— WORKING DATA —
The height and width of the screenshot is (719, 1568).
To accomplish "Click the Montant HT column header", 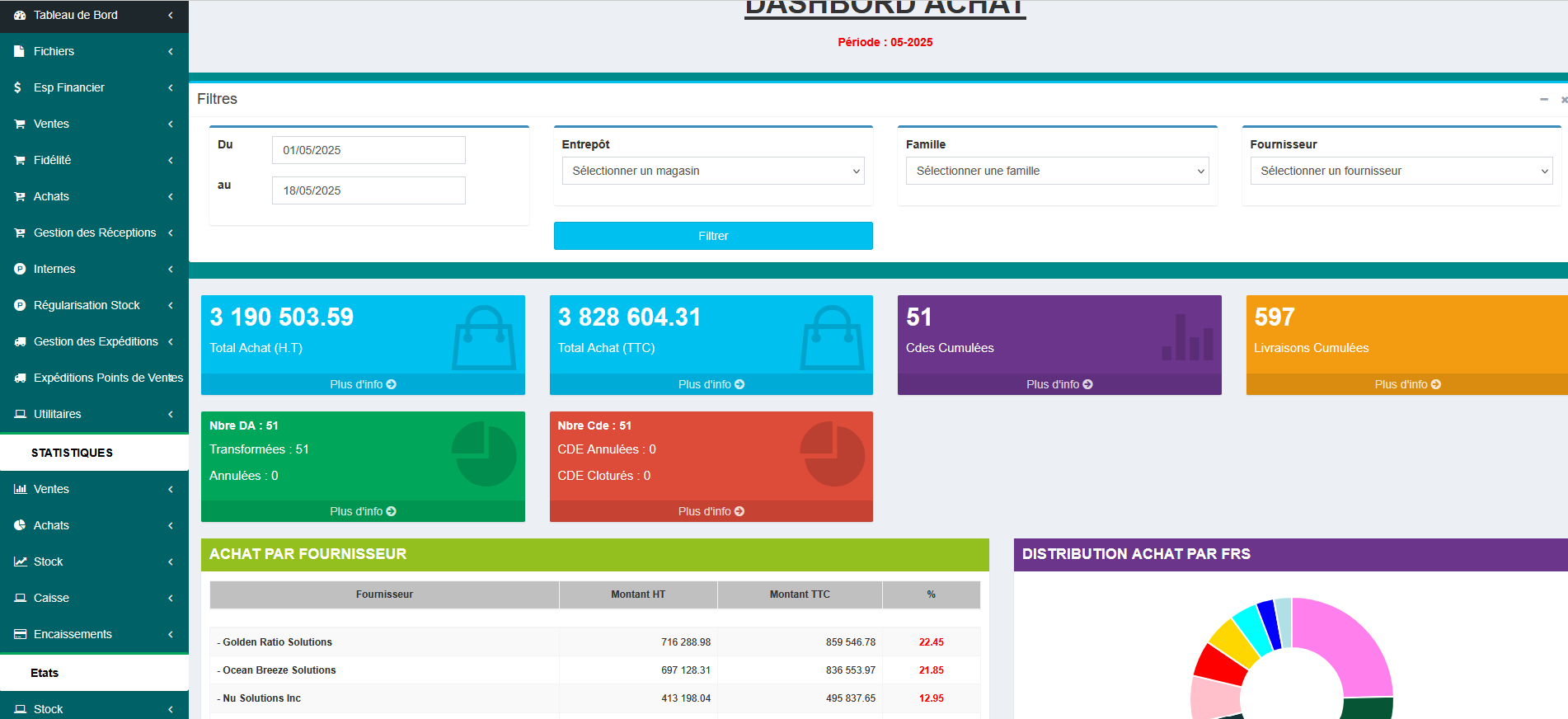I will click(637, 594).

* * *

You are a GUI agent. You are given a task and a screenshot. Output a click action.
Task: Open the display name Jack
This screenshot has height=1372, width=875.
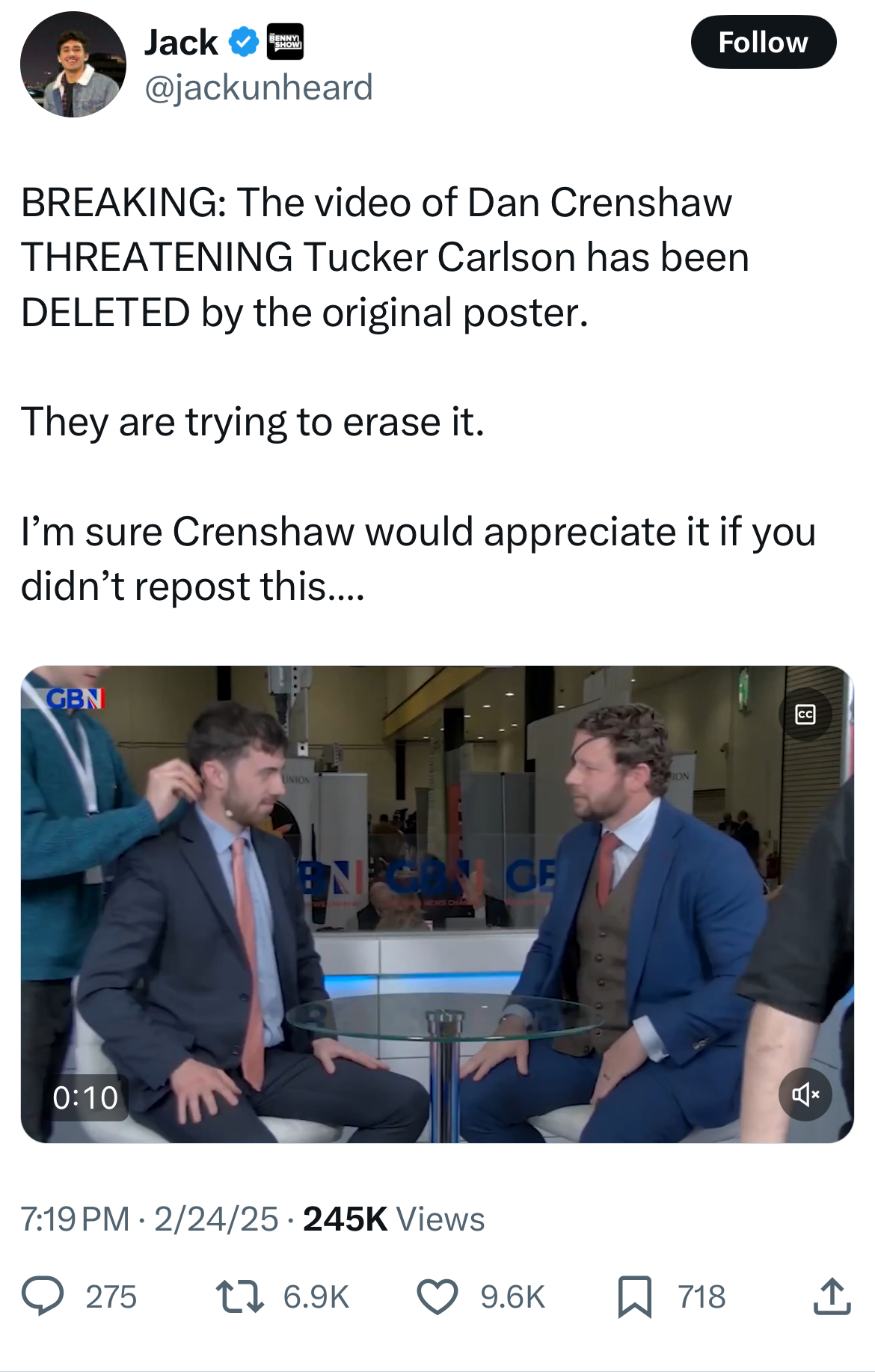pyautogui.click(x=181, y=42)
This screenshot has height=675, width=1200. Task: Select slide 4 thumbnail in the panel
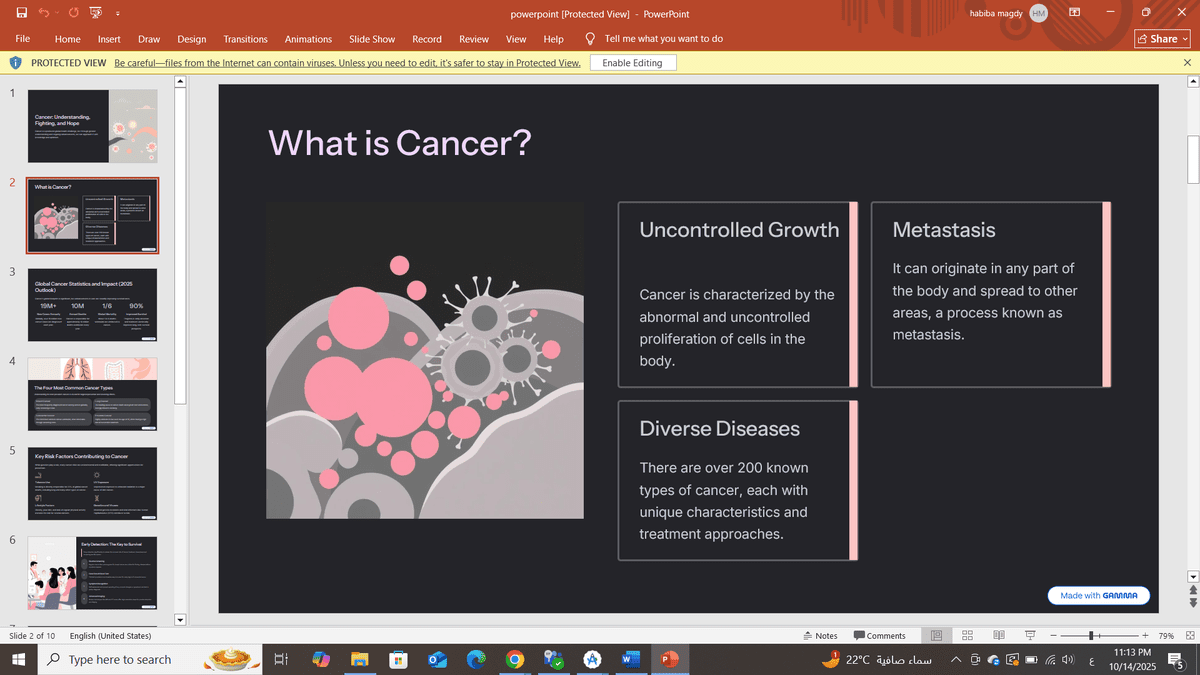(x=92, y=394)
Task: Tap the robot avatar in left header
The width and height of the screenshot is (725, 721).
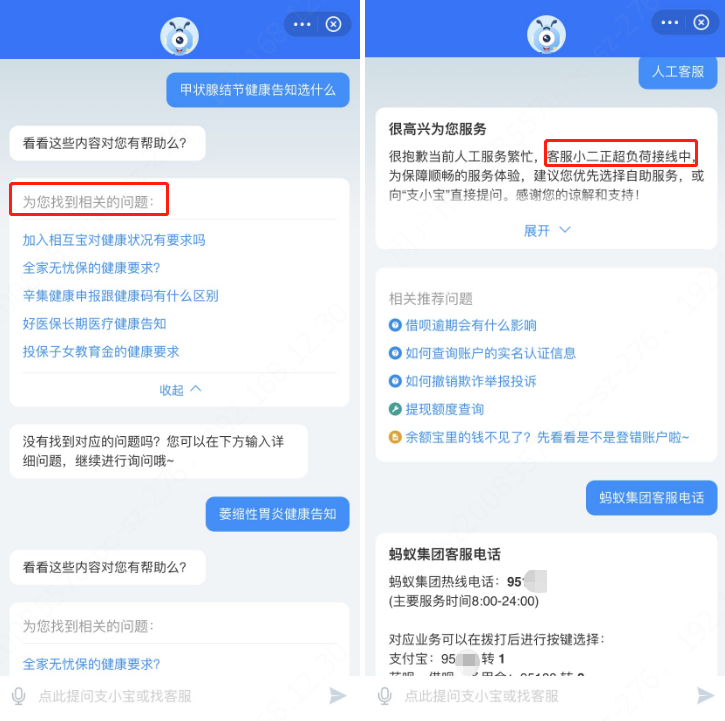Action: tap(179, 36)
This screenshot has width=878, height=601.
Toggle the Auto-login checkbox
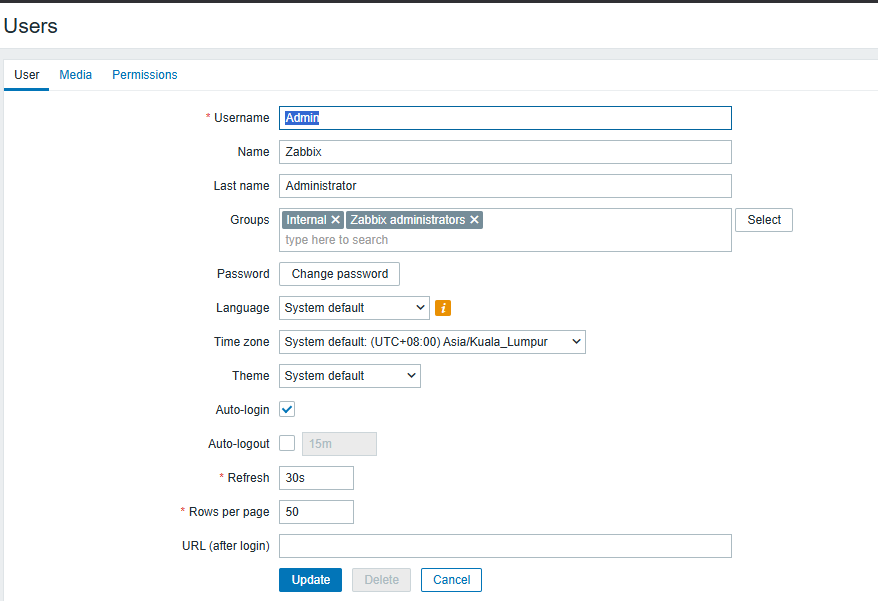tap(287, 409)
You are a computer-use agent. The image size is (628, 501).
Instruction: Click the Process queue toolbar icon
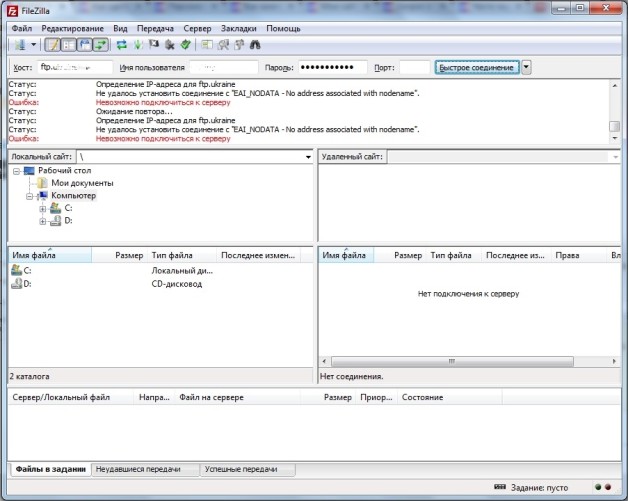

--

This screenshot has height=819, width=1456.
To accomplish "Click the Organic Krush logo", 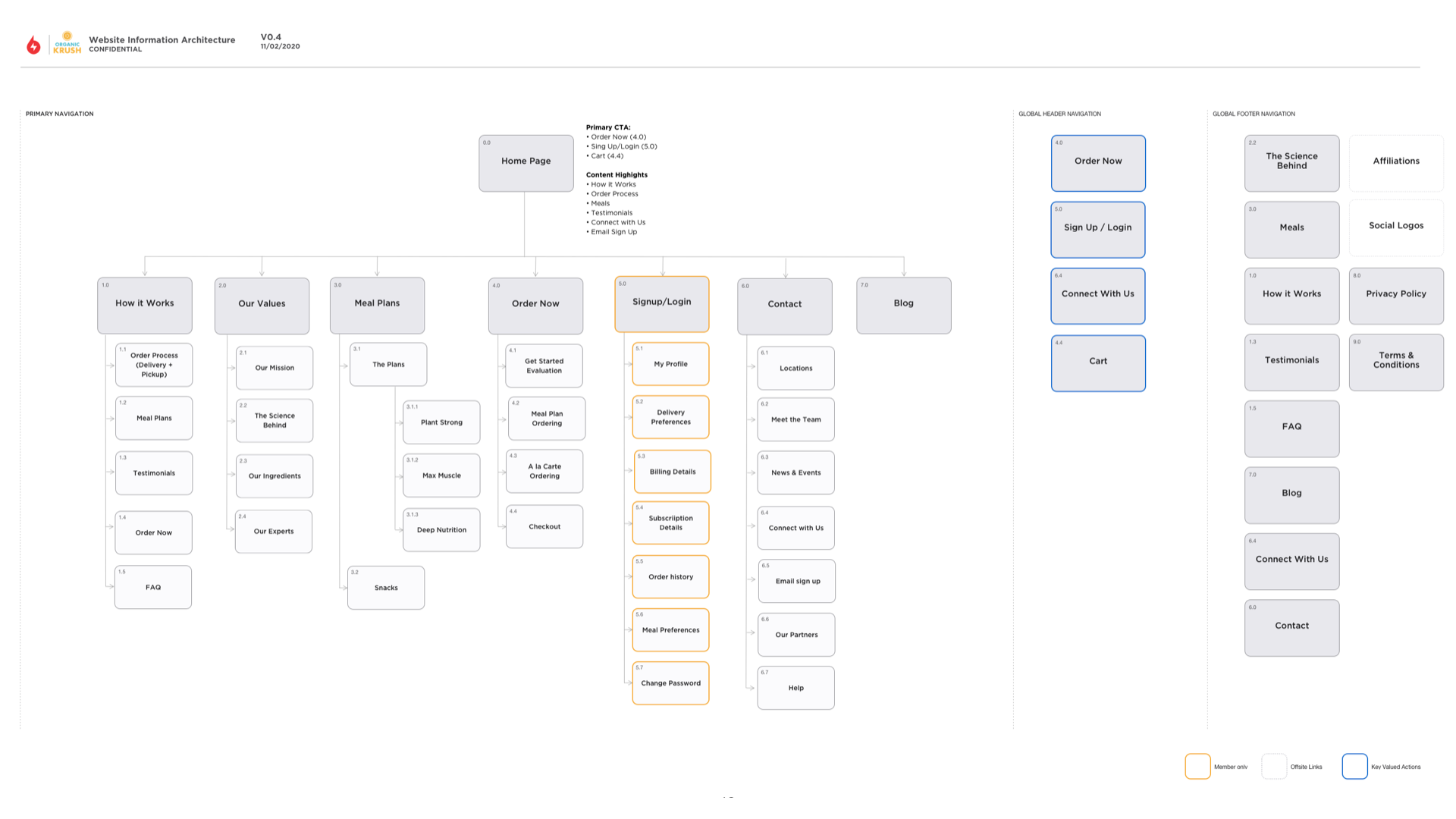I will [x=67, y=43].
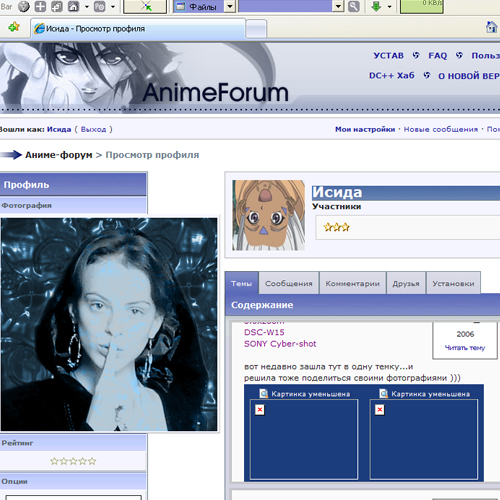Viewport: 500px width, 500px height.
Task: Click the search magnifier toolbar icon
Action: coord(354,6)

— EXERCISE DESCRIPTION —
List the rows from the line containing "Task: Tap the robot avatar in left header" up to and including the line containing "Instruction: Click the" as a numbered list, skipping any blank lines and leaving out the pictures.

— SOLUTION BELOW —
1. Task: Tap the robot avatar in left header
2. The width and height of the screenshot is (725, 721).
3. Action: tap(179, 36)
4. This screenshot has width=878, height=601.
5. Toggle the Auto-login checkbox
6. tap(287, 409)
7. You are a computer-use agent. The image size is (628, 501).
8. Instruction: Click the Process queue toolbar icon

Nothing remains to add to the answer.